Maide 46: SONRA ONLARIN İZİNDEN MERYEM OĞLU İSA’YI, ÖNÜNDEKİ TEVRAT’I TASDİK ETSİN DİYE GÖNDERDİK. ONA DA İÇİNDE BİR REHBER VE NUR OLAN İNCİL’İ, ÖNÜNDEKİ TEVRAT'I TASDİK ETSİN, ÇEKİNEREK KORUNANLAR İÇİN BİR REHBER VE DOĞRU BİLGİ (ÖĞÜT) OLSUN DİYE VERDİK. (Süleymaniye vakfı)
Bakın konumuz şimdi daha açık anlaşıldı. AYETE DİKKAT ETTİYSENİZ, GEÇMİŞTEN BAHSEDİYOR YANİ KUR’AN DAHA İNMEMİŞ. İncil yeni indirildiğinde, İncil ehlinin yalnız ona uyması isteniyor. Daha önceki ayetlerde Allah Hz. Musa’ya Tevrat’ı gönderdiğinden bahsediyordu ve devamında da onların izinden, Meryem oğlu İsa’yı önündeki Tevrat’ı tasdik etsin diye gönderdik diyor ve Maide 47. ayette de İncil ehli, indirilen İncil’e iman etmeleri gerektiğini o zaman onlara söylediğini bildiriyor. Yani ayetler sıra ile bir konunun detayını anlatıyor bizlere. Yoksa bugün İncil ile iman etsin Hıristiyanlar demiyor. TEKRAR HATIRLATMAK İSTERİM ALLAH TÜM KİTAP EHLİNE YALNIZ SİZE İNDİRDİĞİME SARILIN, ONUNLA HÜKMEDİN DİYE UYARMIŞ AMA BİZLERDE DÂHİL ALLAH’IN BU UYARISI, SANKİ HİÇ TEBLİĞ ALMAMIŞ GİBİ YAŞANMIŞ. Bakın konunun devamında son noktayı nasıl koyuyor Allah ve ne diyor Elçisine.

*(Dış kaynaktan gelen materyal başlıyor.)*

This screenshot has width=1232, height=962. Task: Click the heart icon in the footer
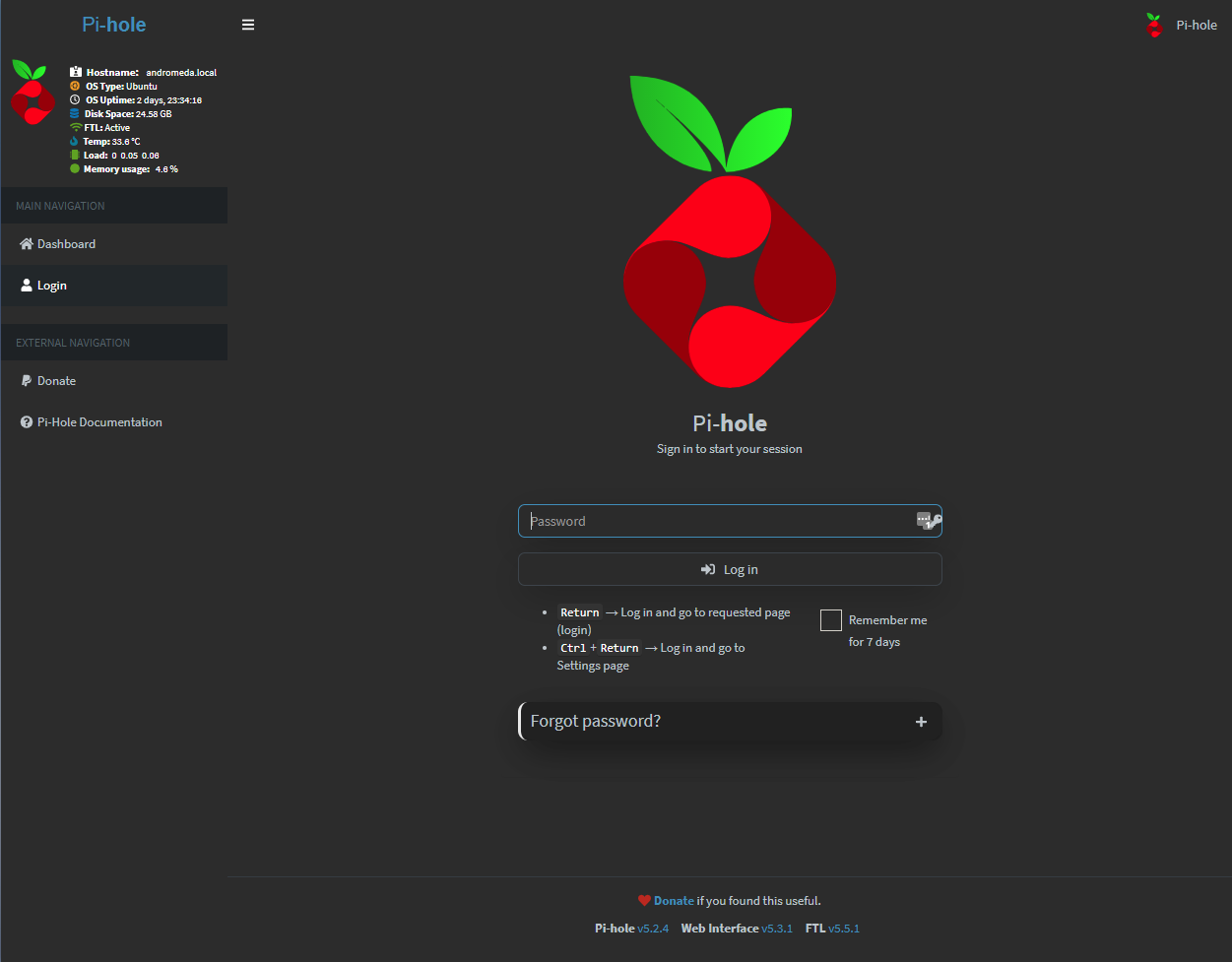click(644, 900)
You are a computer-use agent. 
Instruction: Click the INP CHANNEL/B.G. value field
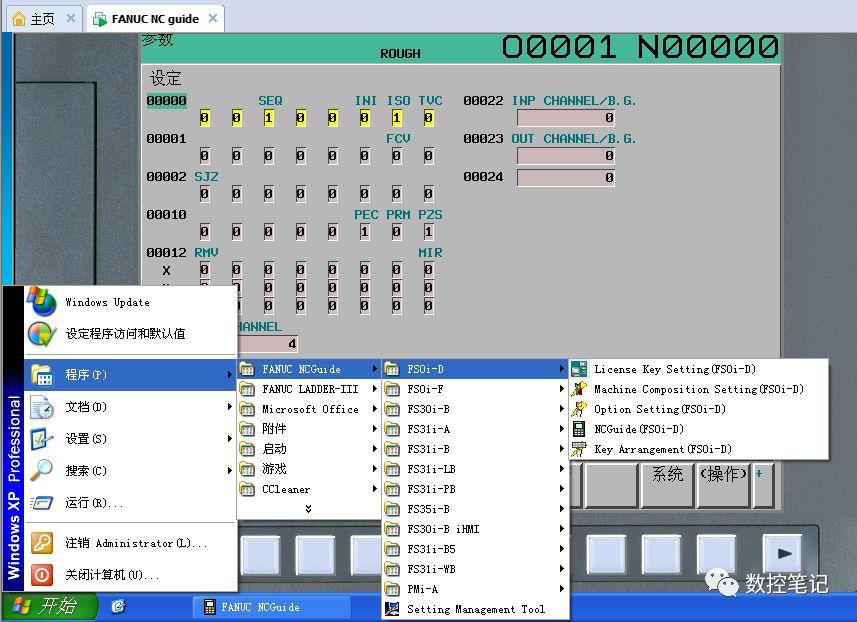(564, 117)
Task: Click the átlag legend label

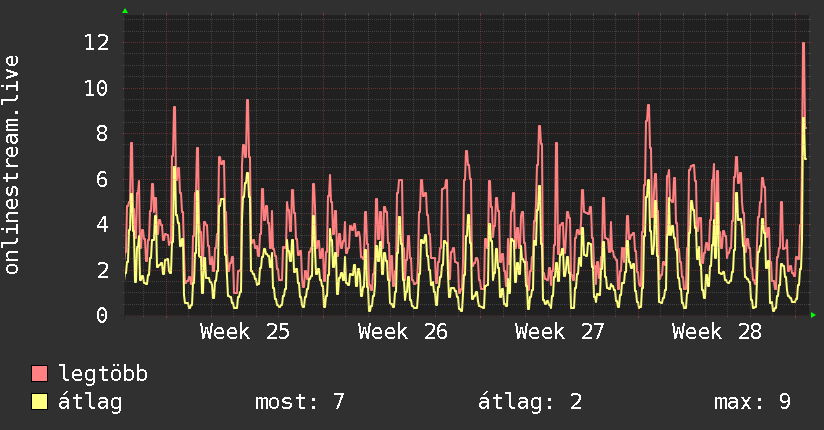Action: (90, 402)
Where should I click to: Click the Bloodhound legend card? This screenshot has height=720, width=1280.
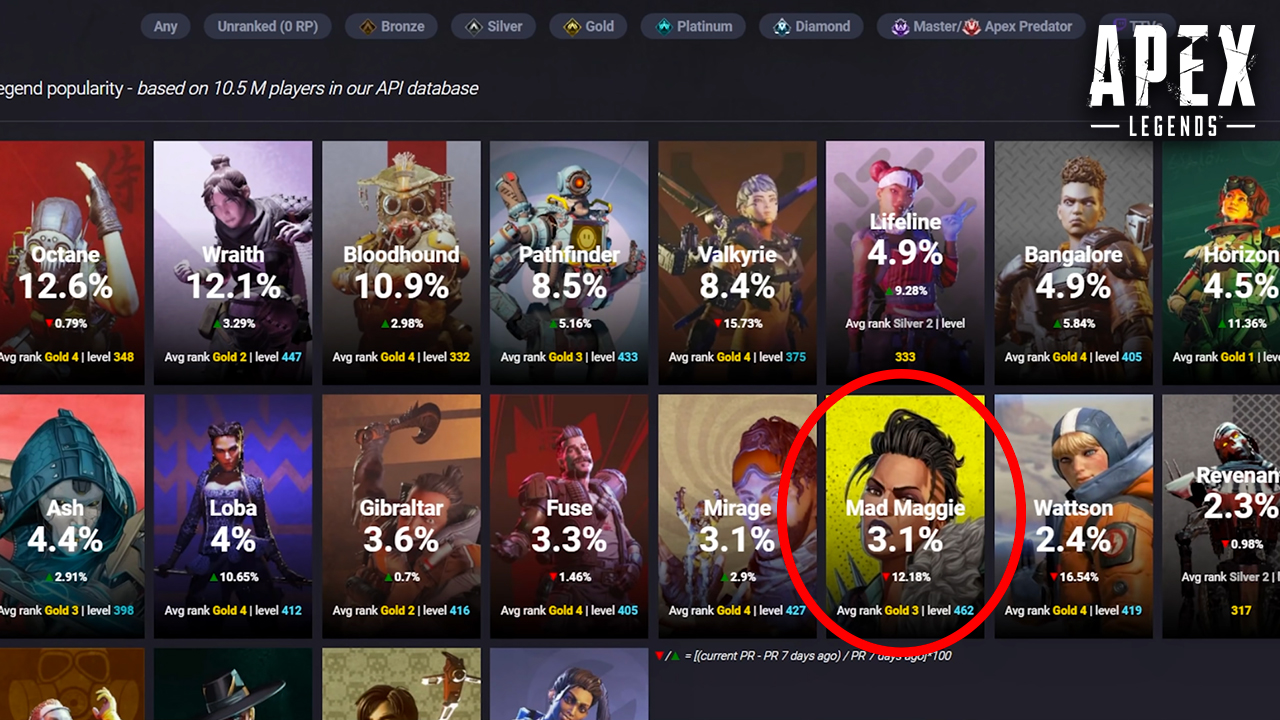pos(401,263)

“SANA DA DAHA ÖNCEKİ KİTABI(N ASLINI) DOĞRULAYICI VE ONU KORUYUCU OLARAK KİTABI (KUR’AN’I) BİR AMAÇ İLE İNDİRDİK. ARALARINDA ALLAH’IN İNDİRDİĞİ İLE HÜKMET! SANA GELEN GERÇEĞİ BIRAKIP DA ONLARIN ARZULARINA UYMA!.....”( Maide 48)

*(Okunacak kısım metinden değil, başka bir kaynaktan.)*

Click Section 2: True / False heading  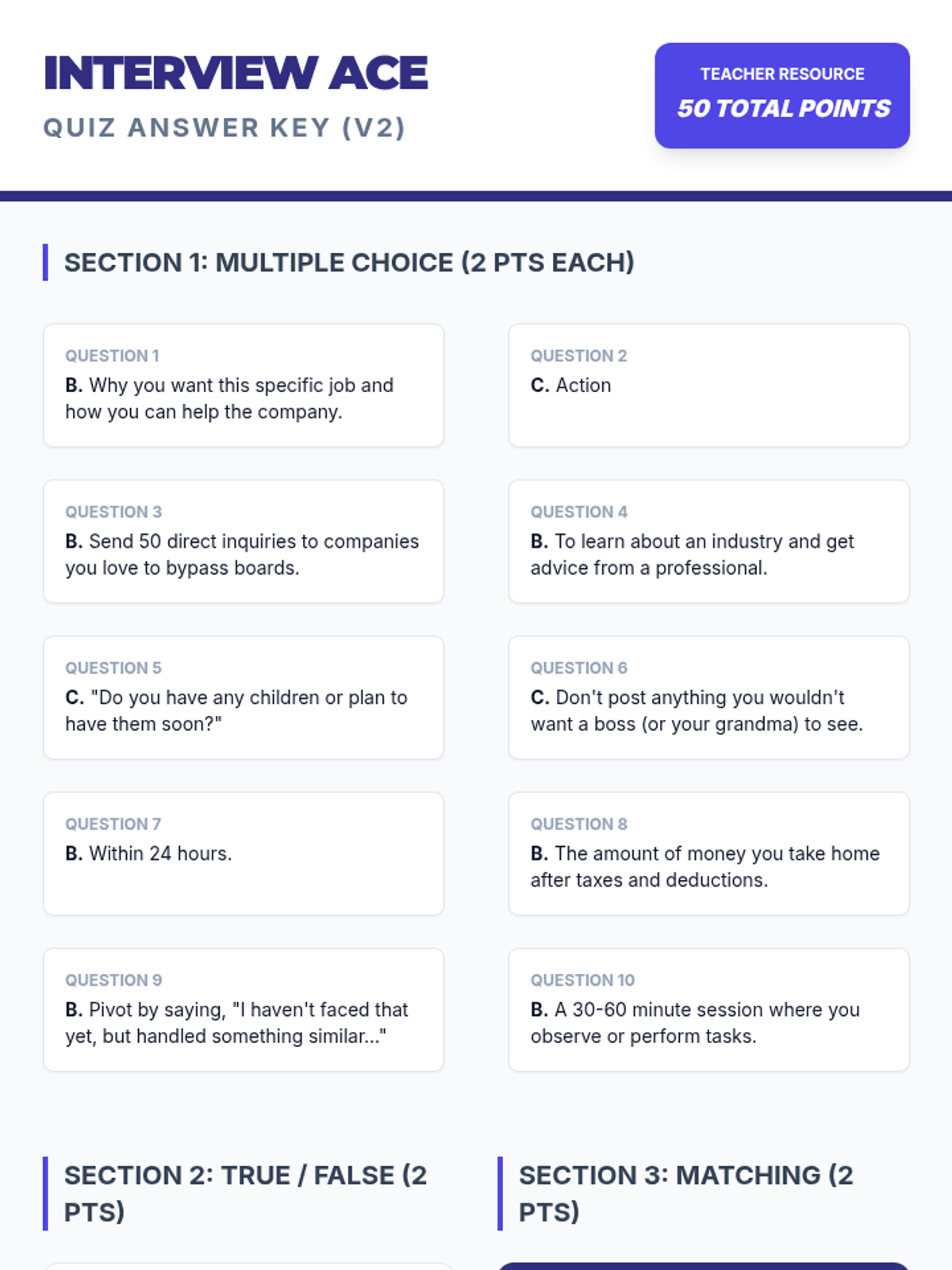coord(246,1193)
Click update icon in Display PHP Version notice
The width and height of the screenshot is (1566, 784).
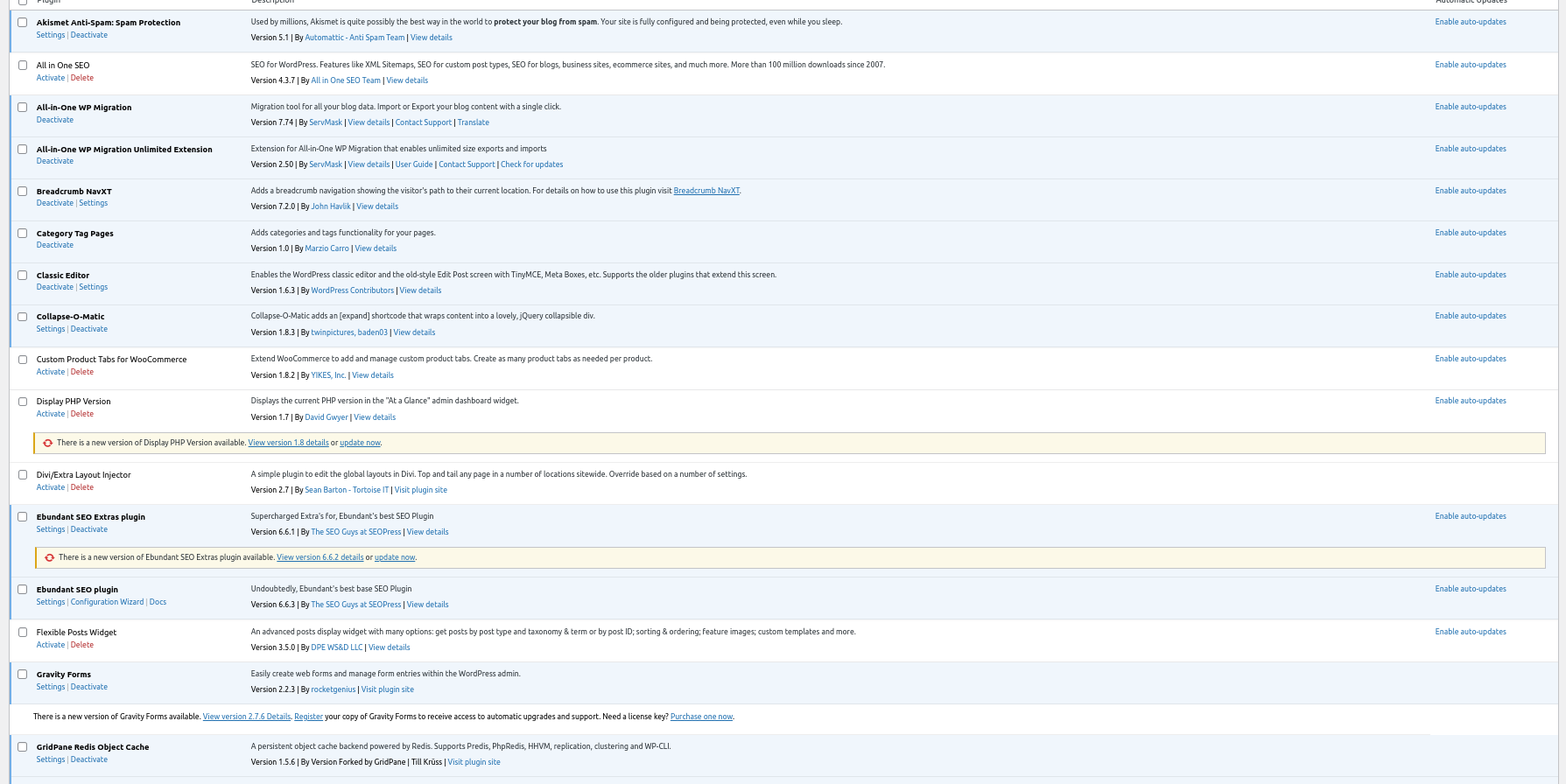pyautogui.click(x=47, y=443)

“SEN DE ARALARINDA, ALLAH'IN İNDİRDİĞİ İLE HÜKMET VE ONLARIN ARZULARINA UYMA! DİKKAT ET DE, ALLAH'IN SANA İNDİRDİĞİNİN BİR KISMINDAN SENİ UZAKLAŞTIRIP FİTNEYE DÜŞÜRMESİNLER…. “(Maide 49)

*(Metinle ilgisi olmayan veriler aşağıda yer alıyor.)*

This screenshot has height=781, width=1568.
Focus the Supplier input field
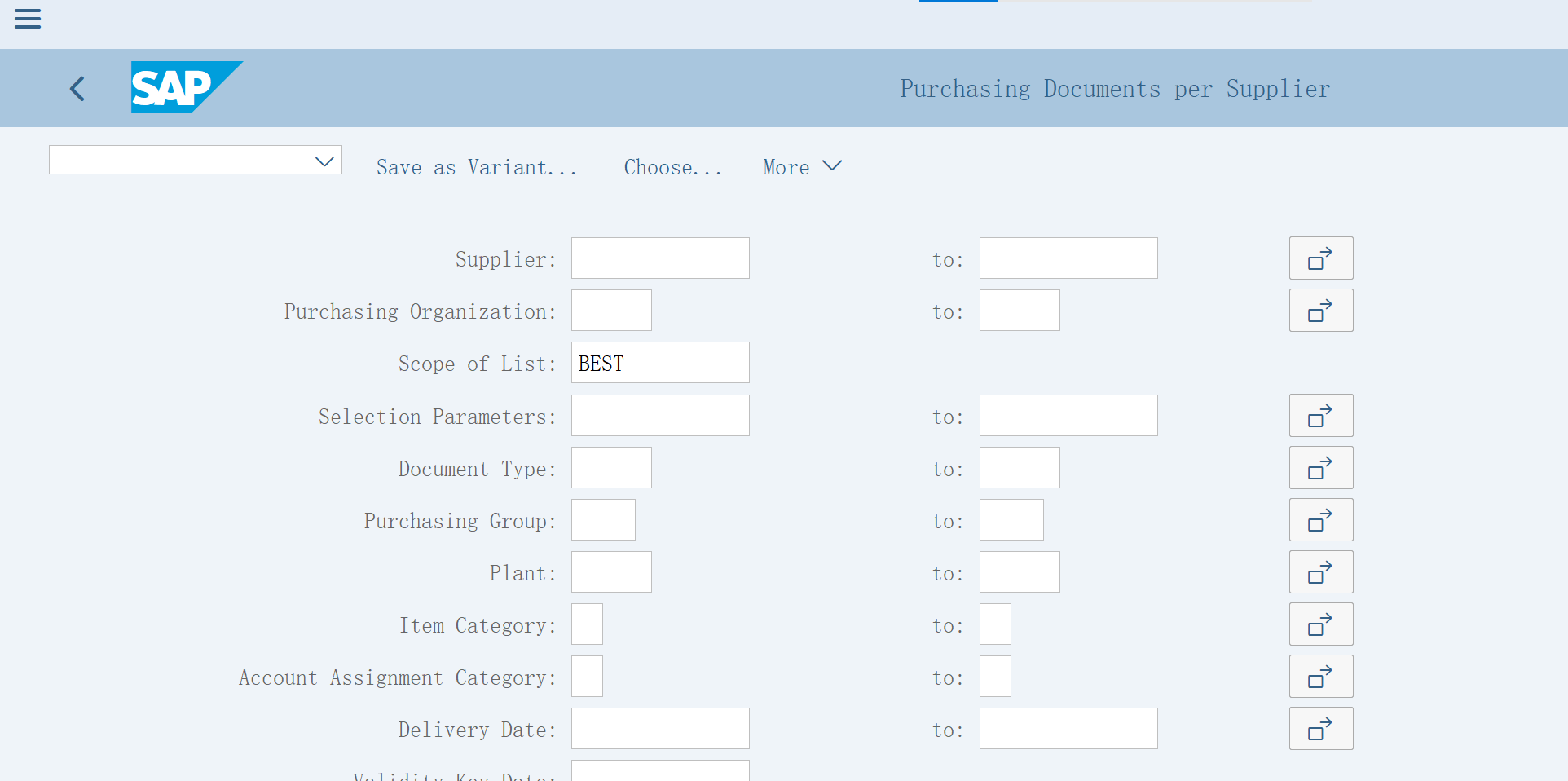click(660, 258)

Sanırım konu şimdi, çok daha net anlaşılmıştır. Hatırlatmak isterim, Allah’ın en son ve kesin hükmü, kanunları Kur’an’dır. Tıpkı devletlerin, yeni kanun çıkardığında, eski kanunlarının yürürlükten kaldırdıkları gibi, diğer kanunlar yürürlükte değildir. Ama bizler o kitapların geldiğine kesinlikle inanıyoruz. Bu bilgileri Kur’an veriyor ve elçisine yalnız Kur’an’ı tebliğ et tüm insanlığa diyor. Yahudilere ve Hıristiyanlara indirilen kitabın, konuyla ilgili kısa bir özetini Allah bizlere anlatarak, Elçisine indirilen Kur’an’ın daha önce gelen kitapları tasdikleyen, onaylayan, hatta araya nifak sokmaya çalışanlarında yalanlarını ortaya çıkarmak için, yani Kur’an DENETLEYİCİ OLARAK, TOPLUM ARASINDA GÜVENİRLİLİĞİ SAĞLAMAK ADINA İNDİRİLDİĞİNİ BİLDİRİYOR.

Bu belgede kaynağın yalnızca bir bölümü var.